(Collection entries)
════════════════════
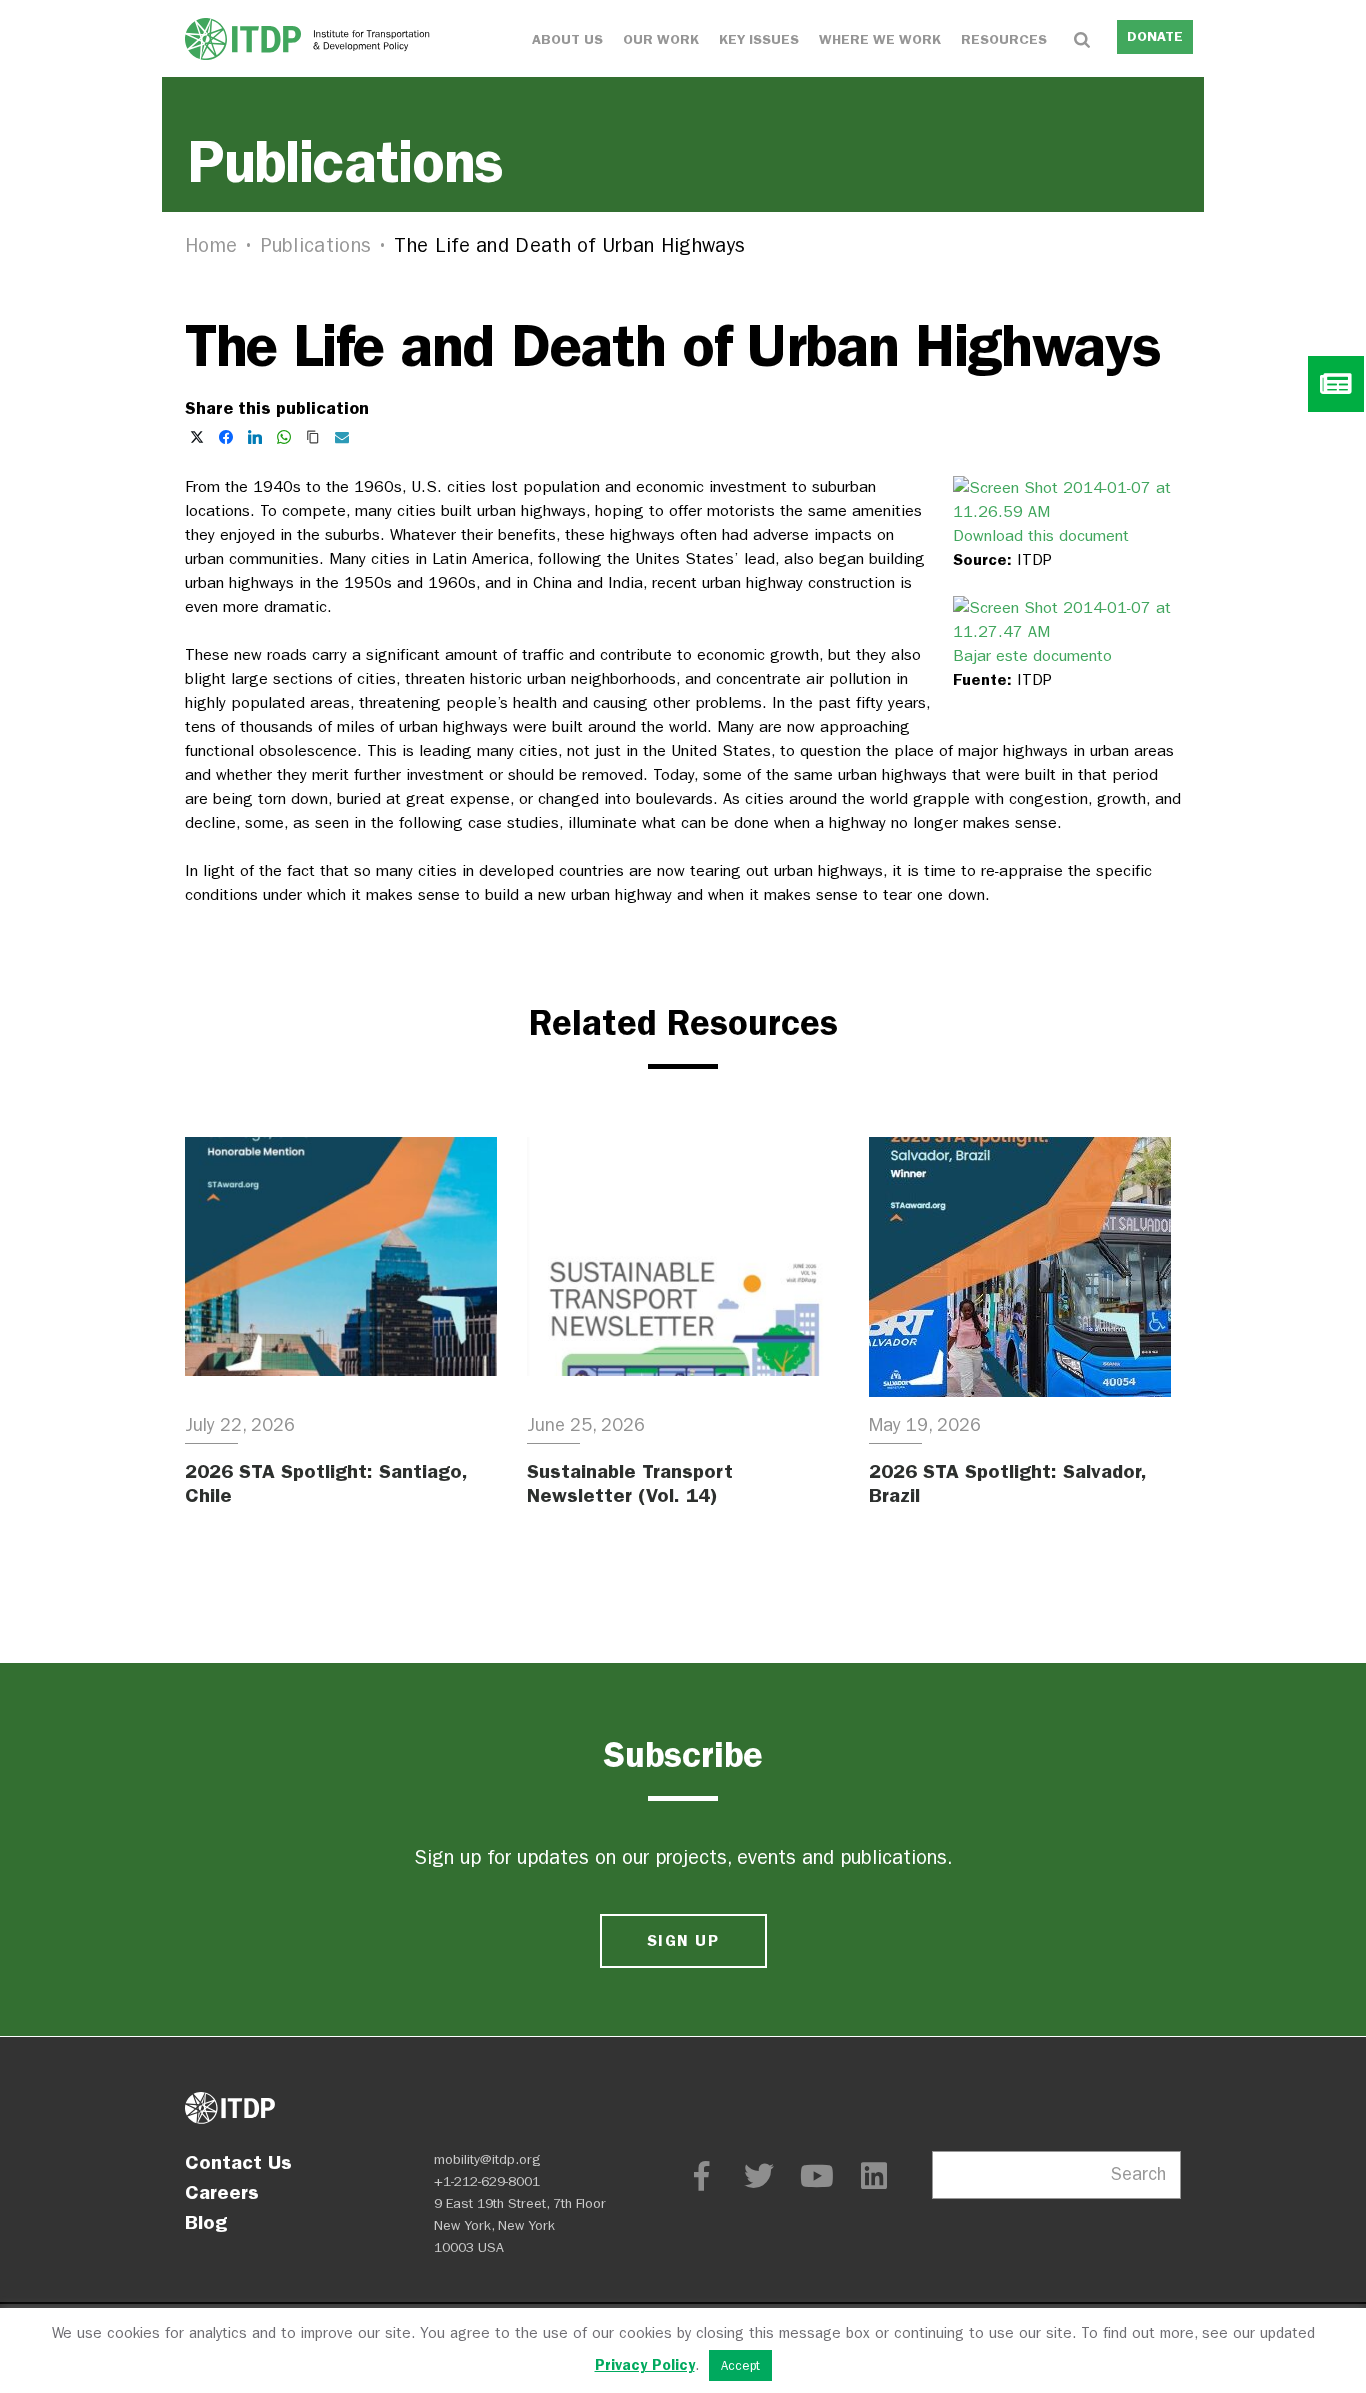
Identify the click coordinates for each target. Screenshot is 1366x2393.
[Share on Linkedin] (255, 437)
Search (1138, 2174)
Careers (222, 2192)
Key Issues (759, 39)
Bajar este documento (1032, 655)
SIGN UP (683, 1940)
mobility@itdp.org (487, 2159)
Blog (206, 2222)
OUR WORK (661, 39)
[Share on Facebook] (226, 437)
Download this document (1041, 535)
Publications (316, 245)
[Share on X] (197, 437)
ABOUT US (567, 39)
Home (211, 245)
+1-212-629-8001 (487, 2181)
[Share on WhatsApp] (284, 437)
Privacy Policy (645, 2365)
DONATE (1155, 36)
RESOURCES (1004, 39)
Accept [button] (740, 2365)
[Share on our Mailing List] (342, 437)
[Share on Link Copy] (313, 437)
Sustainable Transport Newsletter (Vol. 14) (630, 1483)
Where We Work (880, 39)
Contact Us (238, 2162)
════════════════════
**Assignment**
Since the copy should hold text only, set down each record exactly and leave the pictures out.

**Result for this exercise**
Identify the click coordinates for each target. Screenshot is 1366x2393.
[Share on Linkedin] (255, 437)
Search (1138, 2174)
Careers (222, 2192)
Key Issues (759, 39)
Bajar este documento (1032, 655)
SIGN UP (683, 1940)
mobility@itdp.org (487, 2159)
Blog (206, 2222)
OUR WORK (661, 39)
[Share on Facebook] (226, 437)
Download this document (1041, 535)
Publications (316, 245)
[Share on X] (197, 437)
ABOUT US (567, 39)
Home (211, 245)
+1-212-629-8001 (487, 2181)
[Share on WhatsApp] (284, 437)
Privacy Policy (645, 2365)
DONATE (1155, 36)
RESOURCES (1004, 39)
Accept [button] (740, 2365)
[Share on our Mailing List] (342, 437)
[Share on Link Copy] (313, 437)
Sustainable Transport Newsletter (Vol. 14) (630, 1483)
Where We Work (880, 39)
Contact Us (238, 2162)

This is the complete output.